- **Study text**:
Segment Open

Estuarine Ecology
- Created by: rosieevie
- Created on: 27-05-17 11:37
Classifying Estuaries
Estuary - costal, semi-enclosed extended interface between marine and lotic (flowing freshwater) system
Dynamic, noisy and geologically ephemeral
Streams don't produce estuaries - not strong enough
Different definitions based on tidal regime and influence, salinity profiles and geomorphology
Geomorphology
Fjord-type (U-shaped) - glacier formation
Ria-type (V-shaped) - river formation
Costal plain type - rivers at the end of their life, creates marshes
Bar-built - sand/silt bars build up due to offshore deposits
Blind - closed off by offshore deposits
Delta-front - riverine deposit formation
Tectonic - earthquake/tectonic driven (San Fracisco Bay)
Salinity Profiles
Caused by balance between volume of river flow and strength of tides
Salt water - denser than freshwater = sinks to bottom
Tides mix water = stronger tides means less variation in salinity
Salt wedge - strong river flow, little mixing
Partially mixed - gradutation of salt to freshwater
Well mixed - vertical mixing leading to horizontal change in salinity
Tidal Forcing
Effects development of salinity profiles - higher tidal range = more mixing
Higher amplitude waves = stronger tidal currents
Tidal resonance - amplification due to tidal waves = high tides (>16m - Bay of Fundy)
- Microtidal - <2m (Poole Harbour)
- Mesotidal - 2-4m (Southampton Water)
- Macrotidal - 4-6m (Thames)
- Hypertidal - >6m Severn
Tides influence by regional/local topography e.g. flow channels
Semi-diurnal (1 a day) or diurnal (2 a day) tides
Sediments and Nutrients
Both terrestrial and marine sediment inputs in estuaries
Water reaching estuary has reduced sediment carrying capacity as opposing tidal and riverine flows cancel
Heavier sediments deposited first e.g. mud + coarser material e.g. sands deposited at estuary head/mouth = Diverse range of habitats w/ nutrient-rich waters
Micronutrients - interact w/ waters and change oxidation states
- In reduced state - metal ions dissolved and in presence of sea water = precipitation
Effects of sediments and nutrients:
- Increase in deposition rates on flats - decreases water flow and creates salt marshes
- Reduction in erosion rates - biofilms bind sediments
- High nutrient loading and organics - fuels primary/secondary production
- Increase turbidity - reduces light pentraction = reduced photosynthesis
- Organic loading increases bacterial. activity - reduced oxygen and eutrophication
Estuarine Production
Multiple primary production sources due to diverse habitats
Upper areas - freshwater marshes and phytoplankton
Mid to lower - more benthic algae, marine phytoplankton, sea grass beds and salt marshes
Dominanted by secondary production - terrestrial detritus from rivers and marine allochthonous particulate organic matter
Bacteria production from sediments in mud flats - large SA for bacteria to grow
Black mud = reduced mud due to bacterial activities
Comination of 1' and 2' production similar to tropical rainforests/coral reefs
Coping with Varying Salinity
Salinity vary depending on time of day - high and low tides
Organisms cannot cope w/ large variation = adaptations to prevent adverse effects (cell crenation or lysis)

Segment Closed

- **Activity 1**: Translate this sentence from the estuarine ecology notes above into Spanish: "Water reaching estuary has reduced sediment carrying capacity as opposing tidal and riverine flows cancel"
- **Activity 2**:
For each statement, say whether it agrees with the estuarine ecology notes above. Answer yes or no, and quote the deciding words from the notes.
(a) Fjord-type estuaries are formed by glaciers.
(b) Streams produce estuaries.
(c) Poole Harbour is given as an example of a macrotidal estuary.

- **Provided information**:

Segment Open

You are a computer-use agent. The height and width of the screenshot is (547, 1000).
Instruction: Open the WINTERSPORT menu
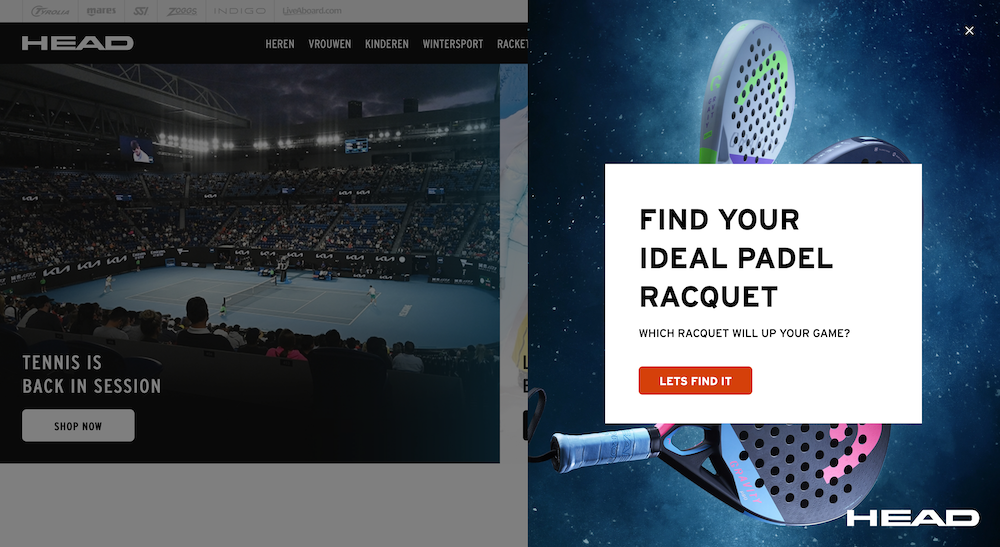(x=453, y=44)
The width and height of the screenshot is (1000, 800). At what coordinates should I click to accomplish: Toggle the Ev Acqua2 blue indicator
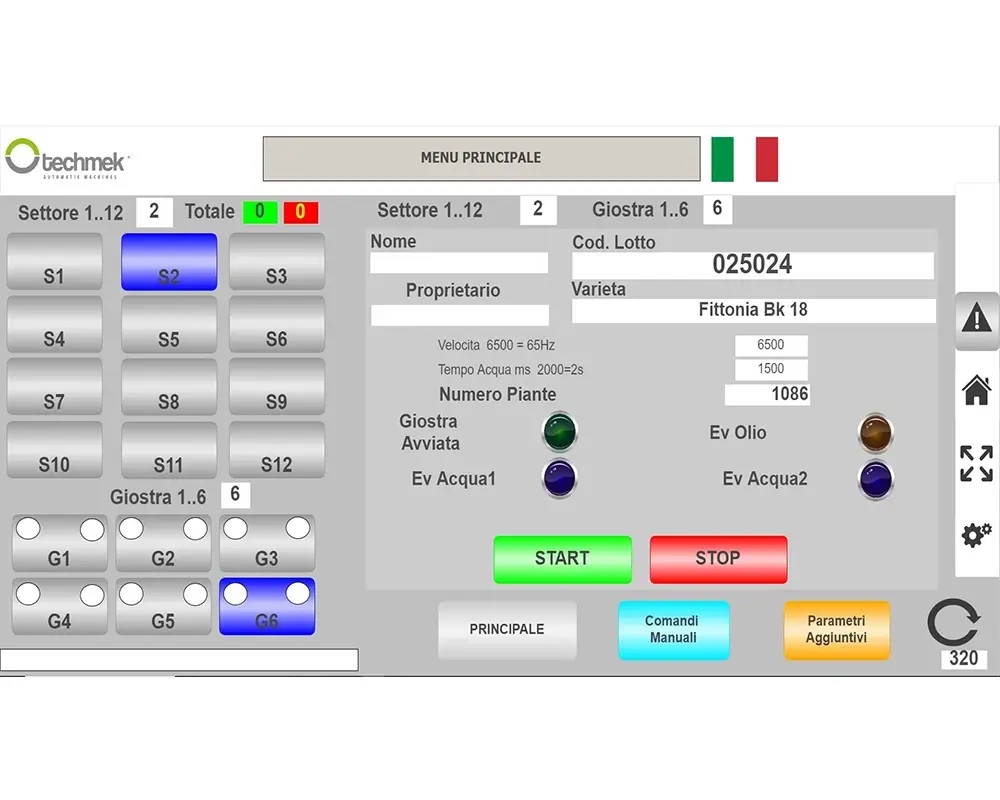[876, 478]
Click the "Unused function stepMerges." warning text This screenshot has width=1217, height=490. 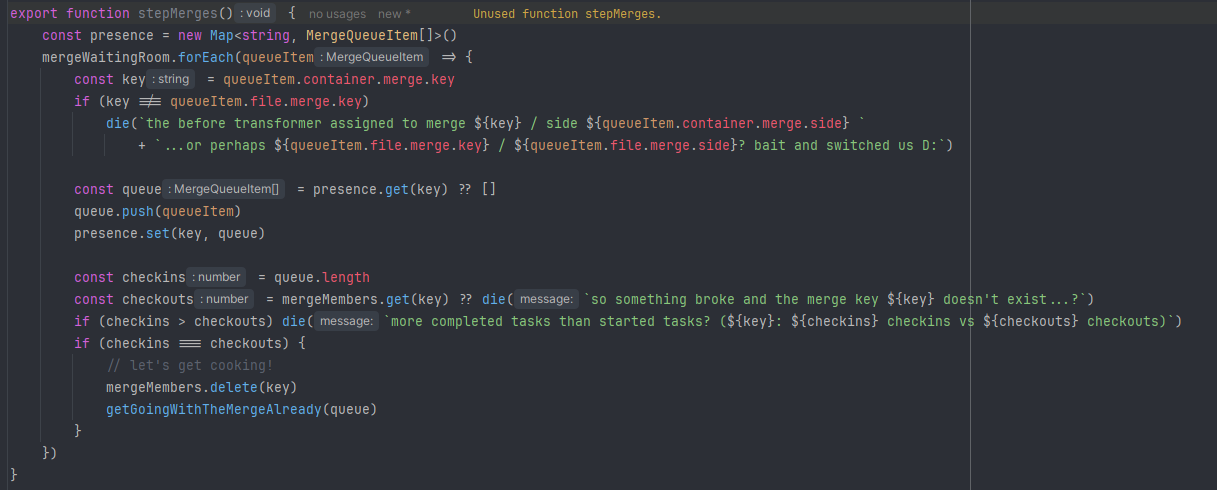coord(567,15)
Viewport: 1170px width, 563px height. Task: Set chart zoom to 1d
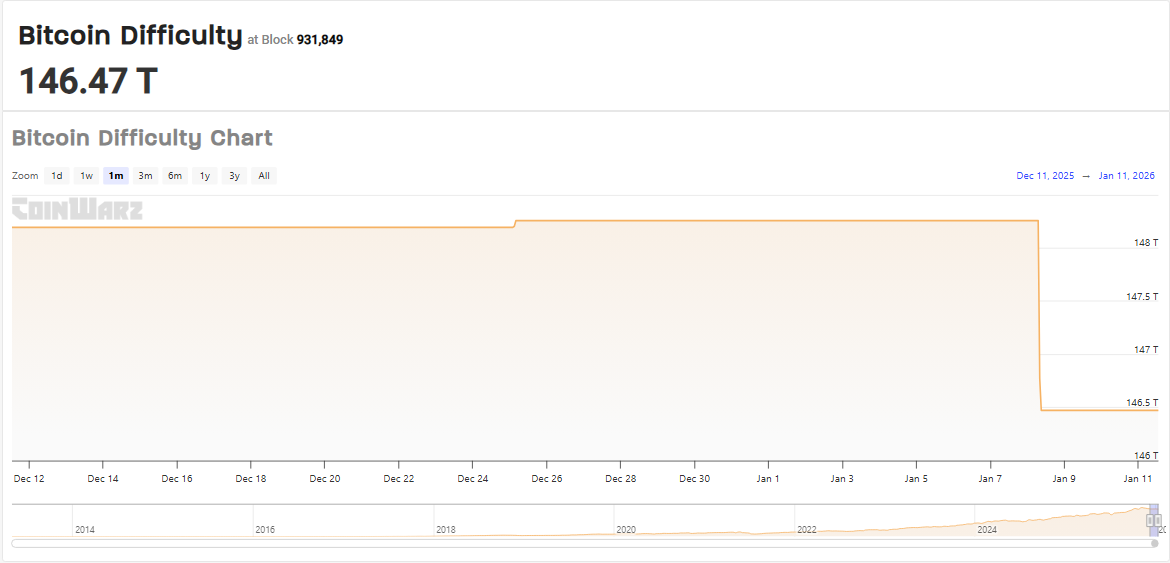57,176
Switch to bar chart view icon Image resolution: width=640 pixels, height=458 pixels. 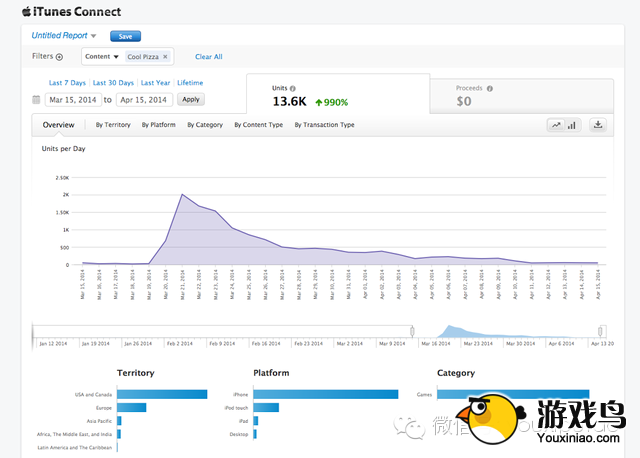[572, 125]
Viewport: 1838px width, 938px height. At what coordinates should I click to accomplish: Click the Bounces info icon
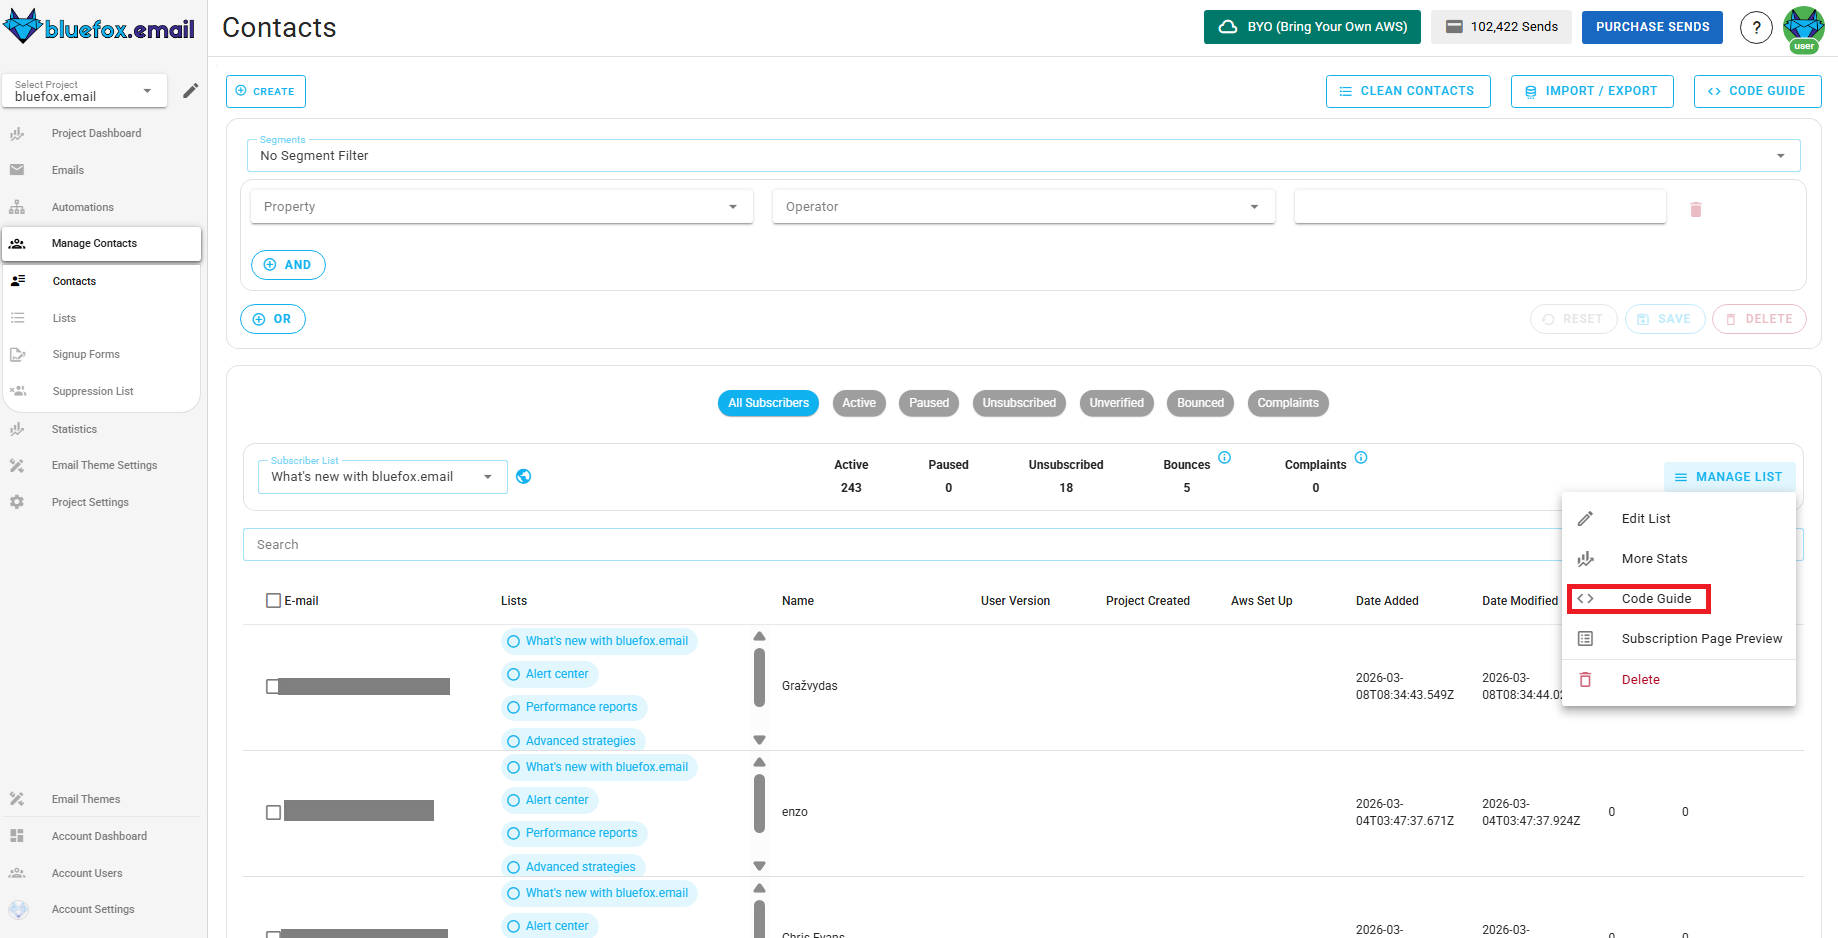1224,458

Segment Closed

- **Exercise solution 1**: El agua que llega al estuario tiene una capacidad reducida de transporte de sedimentos, ya que los flujos mareales y fluviales opuestos se anulan.

- **Exercise solution 2**:
(a) Yes: "Fjord-type (U-shaped) - glacier formation"
(b) No: "Streams don't produce estuaries - not strong enough"
(c) No: "Microtidal - <2m (Poole Harbour)"